Marktmacht missbraucht: EU-Gericht bestätigt Milliardenstrafe gegen Google
Der Suchmaschinenkonzern Google hat im Prozess um eine Milliardenstrafe eine Niederlage erlitten. Doch das Verfahren könnte noch weiter gehen.
Das Gericht der Europäischen Union (EU-Gericht) hält eine Milliardenstrafe gegen den US-Suchmaschinenkonzern für angemessen. Die Strafe in Höhe von 2,4 Milliarden Euro sei auch deswegen berechtigt, weil Google mit voller Absicht seine eigene Shopping-Suche gegenüber den Angeboten der Konkurrenz bevorzugt habe, teilte das Gericht am 10. November 2021 mit (PDF). Das Gericht in Luxemburg bestätigte im Wesentlichen die Entscheidung der EU-Kommission vom Juni 2017, wonach Google seine Marktmacht missbraucht habe (Verfahren T-612/17). Gegen das Urteil des EU-Gerichts kann noch Einspruch beim Europäischen Gerichtshof (EuGH) eingelegt werden. .
Die EU-Wettbewerbshüter hatten Google mit einer Strafe in Höhe von 2,42 Milliarden Euro belegt, da das Internetunternehmen seine dominierende Position bei der Shopping-Suche zum Schaden von Konkurrenten und Verbrauchern missbraucht haben soll. Google hatte die Entscheidung kritisiert, allerdings fristgerecht Ende August Änderungsvorschläge eingereicht.
Im September 2017 legte Google dann Beschwerde beim EU-Gericht gegen den Bescheid der EU-Kommission ein. In seinem Urteil hält das Gericht nur in einem Punkt die Auffassung der EU-Kommission für unzutreffend. Anders als von den Wettbewerbshütern behauptet, habe Googles Verhalten sich nicht wettbewerbsschädigend auf den Markt für allgemeine Suchdienste ausgewirkt.

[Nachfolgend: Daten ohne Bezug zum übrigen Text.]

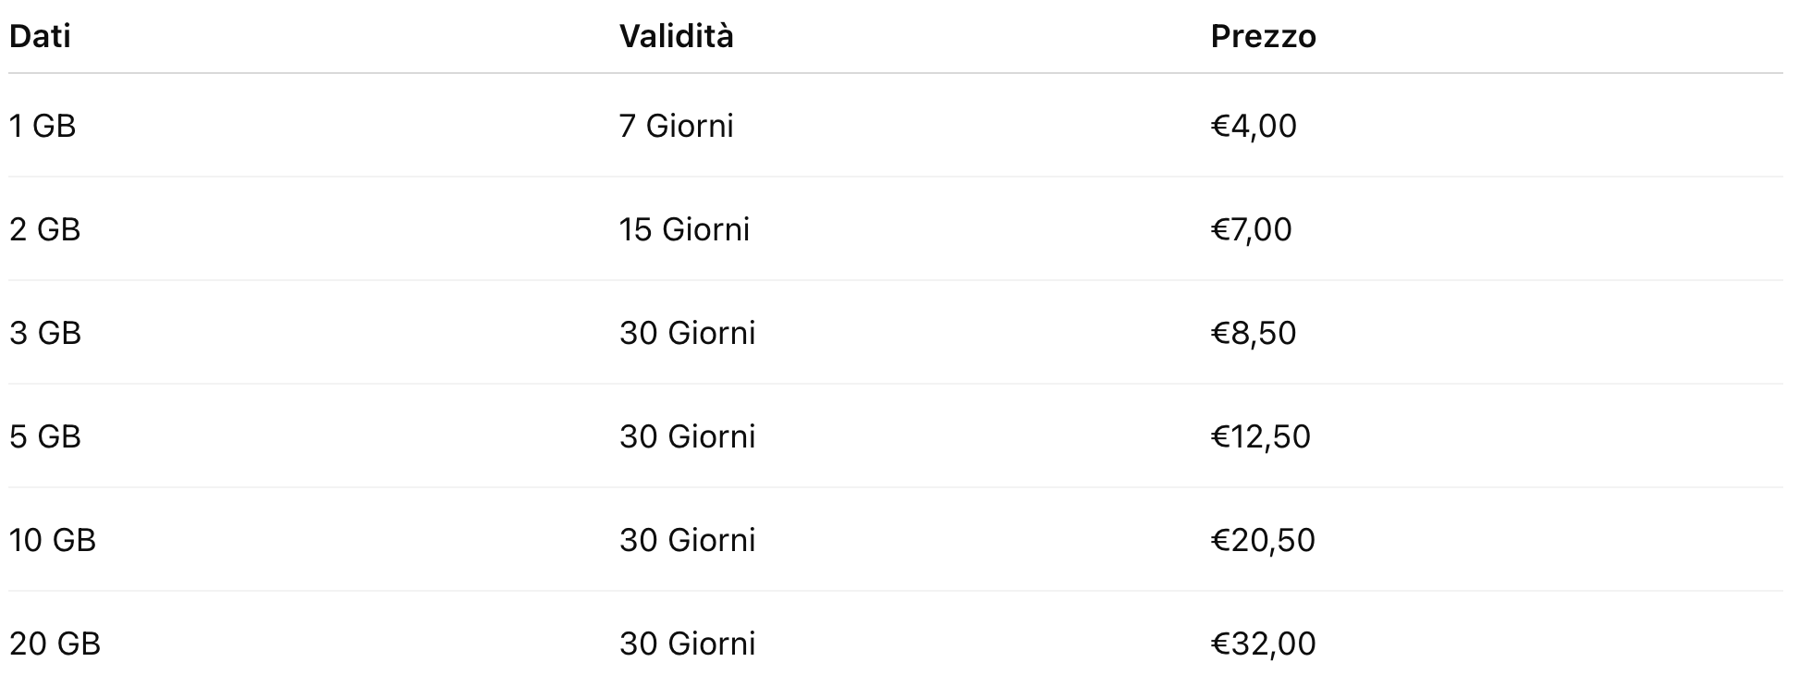
Task: Click 30 Giorni in the 10 GB row
Action: (x=687, y=540)
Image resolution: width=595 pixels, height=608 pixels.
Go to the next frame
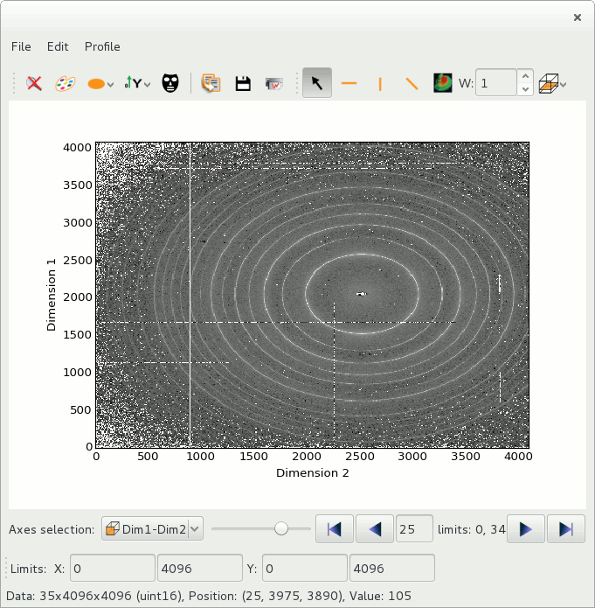tap(526, 529)
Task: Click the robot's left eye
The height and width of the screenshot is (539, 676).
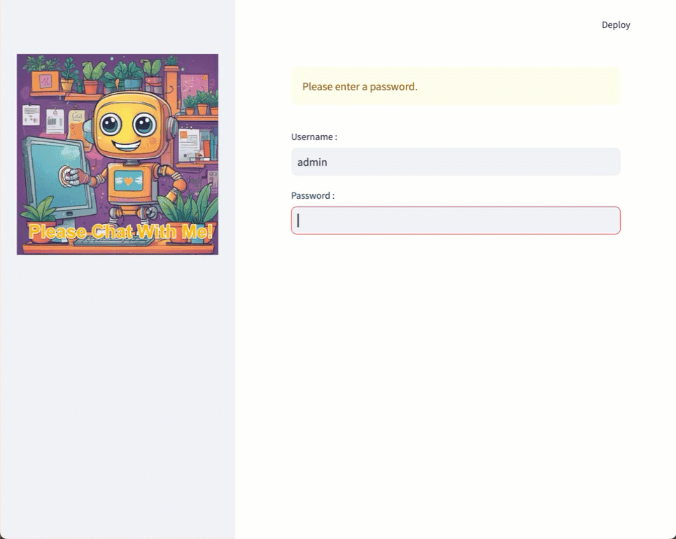Action: click(x=110, y=125)
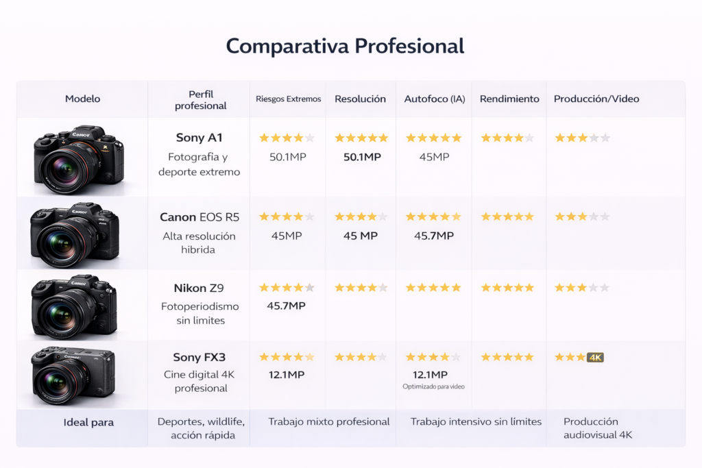Click the Canon EOS R5 model name
This screenshot has width=702, height=468.
[x=199, y=217]
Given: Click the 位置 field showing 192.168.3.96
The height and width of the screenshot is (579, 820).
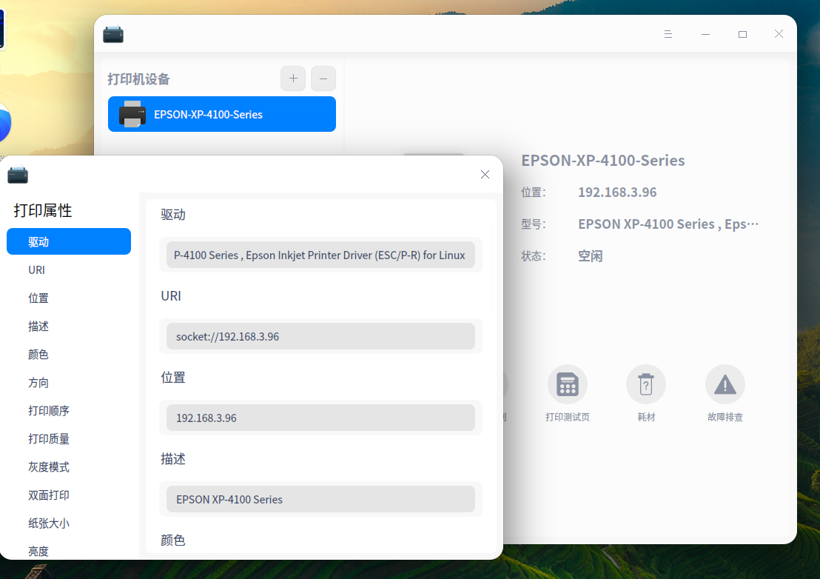Looking at the screenshot, I should point(320,418).
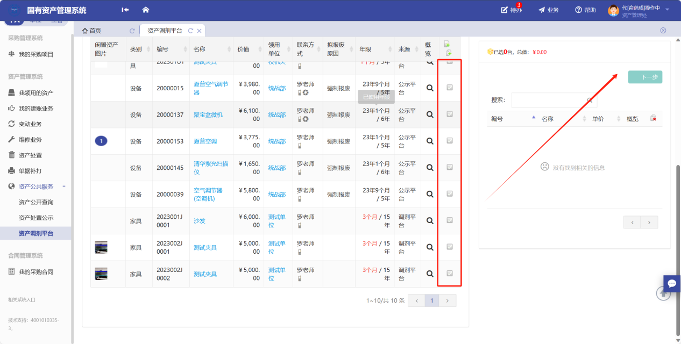Preview the 沙发 asset with its magnifier icon
Screen dimensions: 681x344
[430, 220]
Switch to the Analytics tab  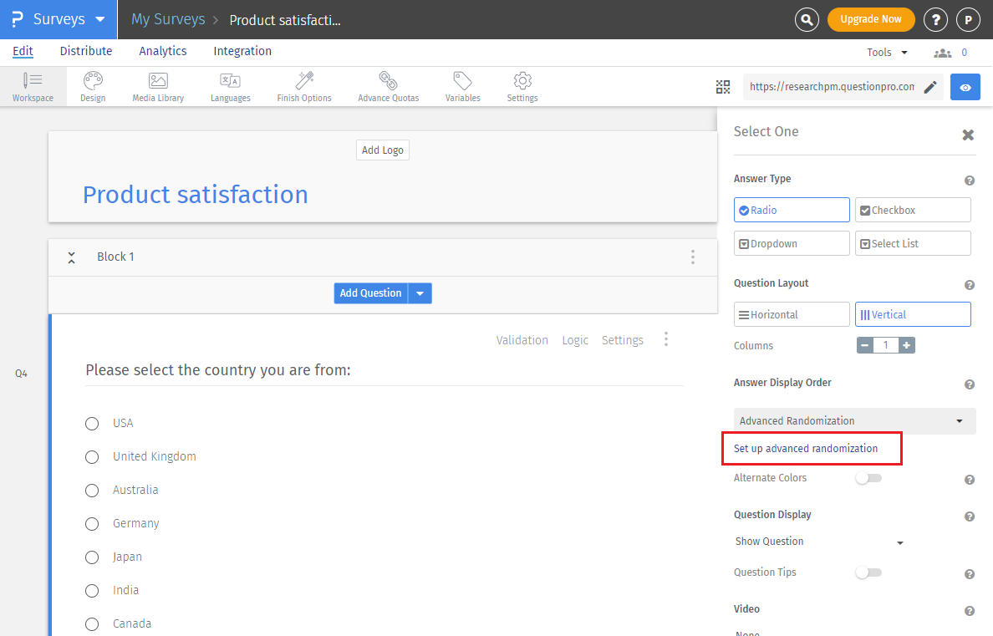[x=163, y=51]
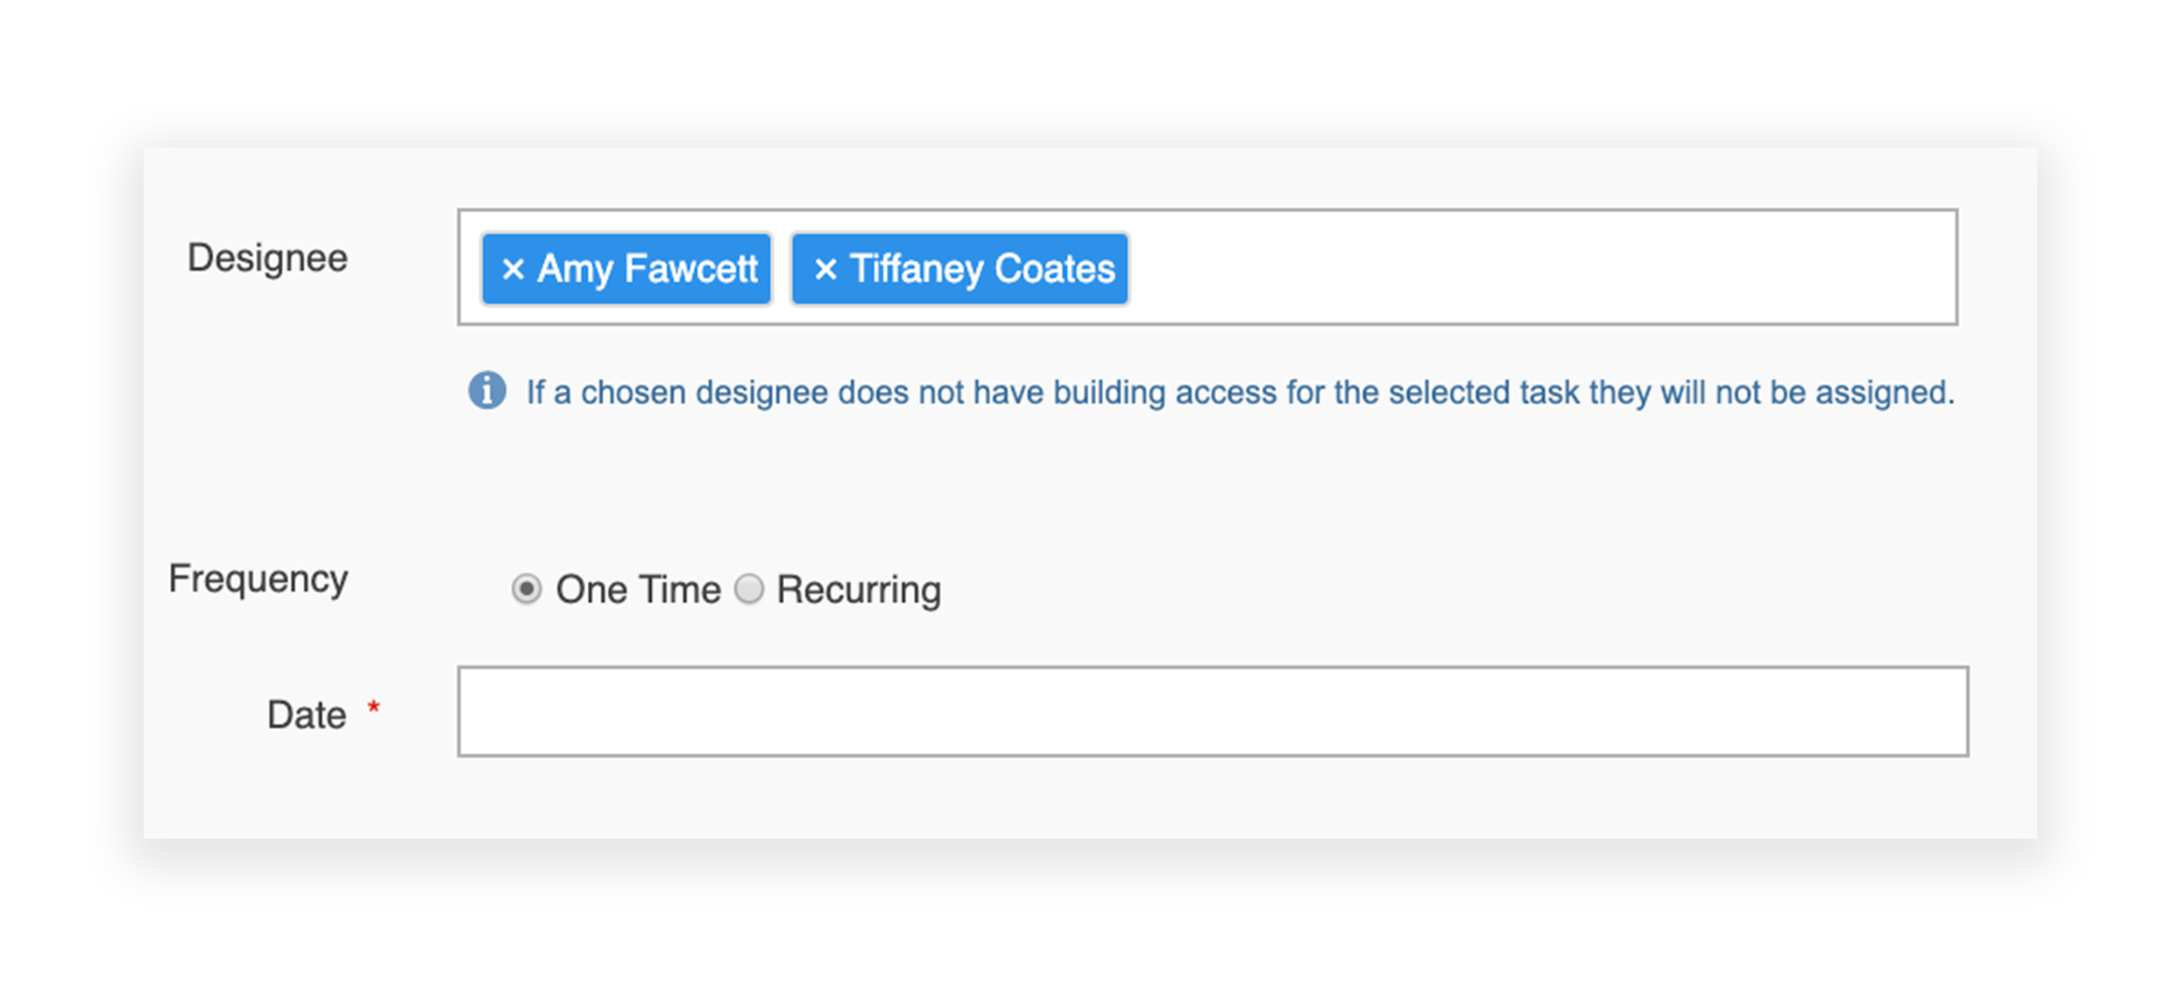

Weitere Klagen gegen hohe Wettbewerbsstrafen sind weiterhin in Luxemburg anhängig. So gab es im Juli 2018 eine Geldbuße der EU in Höhe von 4,34 Milliarden Euro gegen Google wegen illegaler Praktiken bei Android zur Stärkung der beherrschenden Stellung der Google-Suchmaschine. Im März 2019 verhängte die EU-Kommission eine Strafe in Höhe von 1,49 Milliarden Euro, weil Google bei der Sitesearch Adsense for Search andere Anbieter behindert haben soll.